This topic covers advanced concepts in the C3 Agentic AI Platform and may not be relevant to most users. This section assumes you are already familiar with C3 AI methods and how to implement the methods.

Action engines

In the C3 AI Type System, Action.Engines are responsible for compiling and invoking C3 AI methods. They also create the environments where these methods are compiled and executed. These environments must satisfy the Action.Requirements declared for the methods being executed, specifically when Action.Engine#canRun(Action.Requirement) returns true.

An Action.Engine includes all properties of an Action.Requirement, but it requires all optional properties of Action.Requirement. Both Action.Engine and Action.Requirement follow the same naming conventions.

Every Action.Engine has the following attributes:

  • A ImplLanguage.Runtime runtime, such as py, py-data, or py-tf.
  • A ImplLanguage.Executor executor, like jep, py4j, or ipython.
  • A ImplLanguage.RuntimeLocation location, such as client or server.

Resolving a runtime

An Action Engine executes actions in a resolved runtime. Each resolved runtime is created from its corresponding Action Engine. A resolved runtime includes:

  • The libraries of the engine's runtime, which also includes the libraries of the runtime's parents.
  • The libraries of the engine's executor, with the runtime named {{language}}-{{executor}}, such as py-jep.
  • The libraries of the engine's location, configured per language, with the runtime named {{language}}-{{location}}, like js-client.
  • Test libraries, which are only included if the app is in test mode, with the runtime named {{language}}-testing, such as py-testing.

An Action Engine may also include additional libraries in a resolved runtime to enhance system performance.

When a user resolves or upserts a runtime using ImplLanguage#resolveRuntime or ImplLanguage#upsertRuntime, at least one resolved runtime is created for each valid engine for the user-declared runtime. An engine is valid if its language supports the specified executor (see ImplLanguage#executors) and if the engine's executor supports the specified location (see ImplLanguage.Executor#locations). If any library conflicts arise during runtime resolution, the corresponding engine is considered invalid.

Staying in engine

When you call a method in C3 AI, it can either execute in the same action engine from which it was called or in a different action engine. If the method executes in the same context, it is referred to as staying in engine.

Staying in engine is desirable for both performance and functionality:

  • Performance:
    • If the method does not stay in engine, all arguments must be transferred from the calling context to the executing context, and the return value must be transferred back. This data transfer incurs overhead, sometimes significantly.
    • If the method does not stay in engine, another engine must execute the action, creating or retrieving an engine, which also incurs overhead.
  • Functionality:
    • The C3 AI server cannot pass native values (e.g., an sklearn pipeline instance) across engines. Therefore, methods that accept or return such native values must stay in engine to function properly.

A method stays in engine if the action engine of the current context can run the action requirements specified for the method. The section below explains what it means for an action engine to be capable of running an action requirement.

Records from a dataset
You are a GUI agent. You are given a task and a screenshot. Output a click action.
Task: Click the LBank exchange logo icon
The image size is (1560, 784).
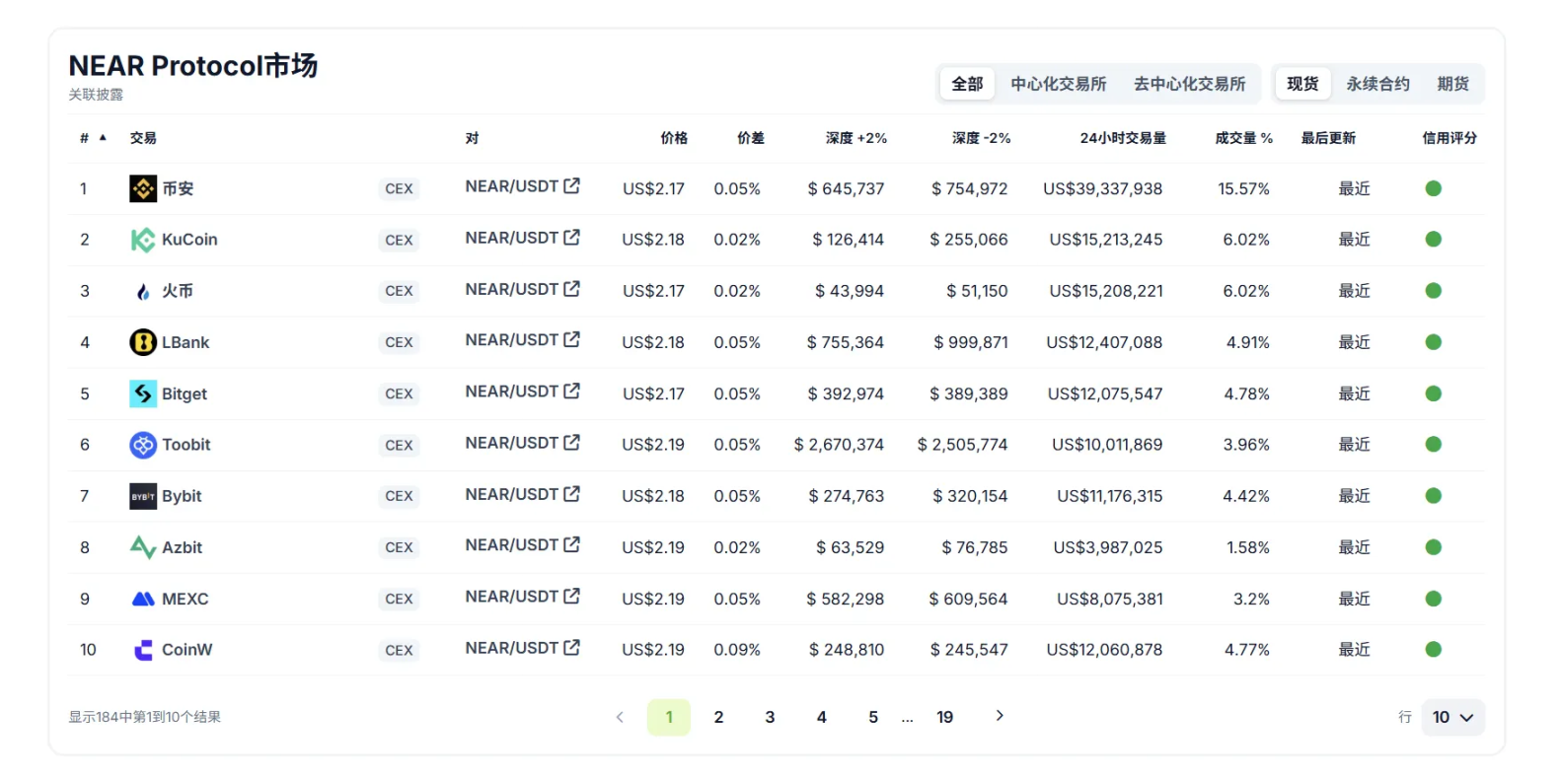tap(143, 342)
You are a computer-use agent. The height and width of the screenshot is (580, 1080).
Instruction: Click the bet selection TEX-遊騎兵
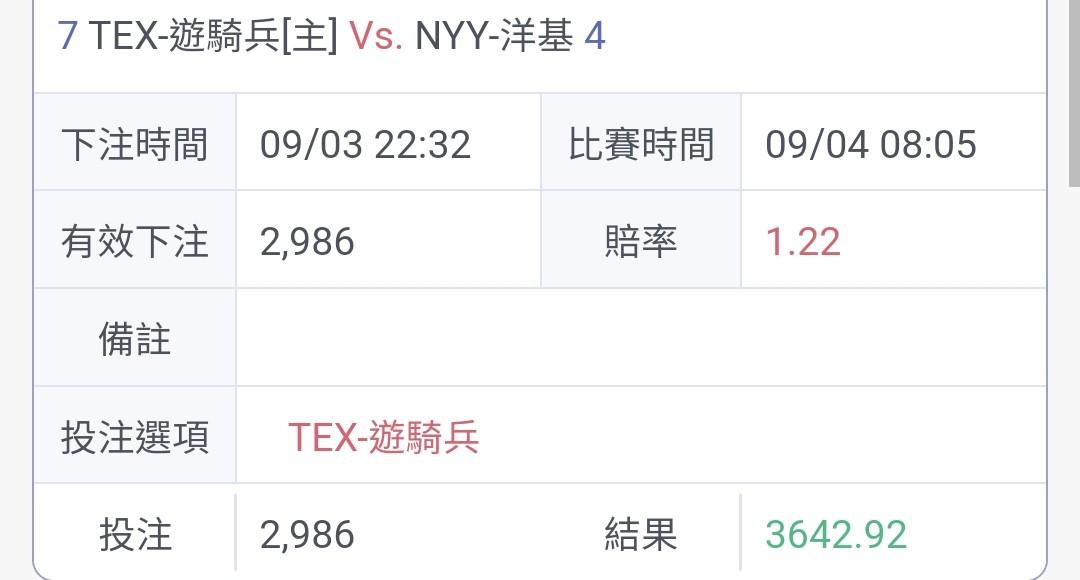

#### [WHAT THIS EXERCISE ASKS]
a) Transcribe the dataset records word for word, omitting the pictures.
b) Write the next part of the text on action engines in the C3 AI platform, starting right after its final sentence.

#### [RESULTS OF THE TASKS]
a)
You are a GUI agent. You are given a task and a screenshot. Output a click action.
Task: Click the LBank exchange logo icon
The image size is (1560, 784).
tap(143, 342)
You are a computer-use agent. The height and width of the screenshot is (580, 1080).
Instruction: Click the bet selection TEX-遊騎兵

b)
When can an engine run an action

All code in the C3 AI ecosystem runs in some Action.Engine. You can introspect the current Action.Engine using the following code snippet:

Python
c3.Context.actionEngine

To determine whether your method executes locally (within the same engine) or remote to a different engine, the C3 AI server evaluates the following expression:

Python
c3.<TypeName>.meta().method(<method name>).shouldStayInEngine(c3.Context.actionEngine)

If this expression returns true, the method executes within the current action engine and is not be dispatched to a different engine (it will not remote).

Method#shouldStayInEngine returns true if any of the method's Action.Requirements (a method may have multiple, such as js | py) can be run by the provided Action.Engine. An Action.Engine can run an Action.Requirement (see Action.Engine#canRun) if:

  • The Action.Engine's runtime can run the Action.Requirement's runtime (for example, py, py-data, py-data-science).
  • The Action.Engine's executor can run the Action.Requirement's executor, or if the Action.Requirement does not specify an executor (e.g., jep, py4j, ipython).
  • The Action.Engine's location can run the Action.Requirement's location, or if the Action.Requirement does not specify a location (e.g., client, server).

Runtime compatibility

To determine if an Action.Engine's runtime can run an Action.Requirement's runtime, C3 AI uses ImplLanguage#canRun. This is determined based on runtime inheritance. Runtimes can specify libraries and parents. The runtime satisfies the libraries it specifies and the union of all libraries from its parents (and ancestors). Consequently, a descendant runtime can always run an ancestor runtime. runtimeA.canRun(runtimeB) returns true if any of the following are true:

  • runtimeA and runtimeB are the same.
  • runtimeA.isDescendantOf(runtimeB).
  • runtimeB does not directly declare any libraries, and runtimeA can run all of runtimeB's parents (for example, if runtimeB declares no libraries and has one parent py-foo, and runtimeA has parent py-foo, then runtimeA can run runtimeB).

Note: Since descendant runtimes can run ancestor runtimes, you may observe that an engine's runtime is not the same as the runtime claimed by the method the engine is executing. For example, your method claimed py-data may run in an engine with runtime py-data-science.

Executor and location compatibility

The checks for executor and location compatibility are simple equivalence checks. If an Action.Requirement does not specify an executor or location, it is considered compatible with all executors and locations. Otherwise, the engine's location or executor must exactly match the requirement's location or executor.

Example

Consider the following method:

Type
foo: function(value: string): int js | py-data-client

Assume you are working within a Jupyter notebook that uses a kernel named py-data-science``. In this environment, the action engine is configured with the ipython executor and operates in the client location. As a result, your action engine is identified as py-data-science-client-ipython`.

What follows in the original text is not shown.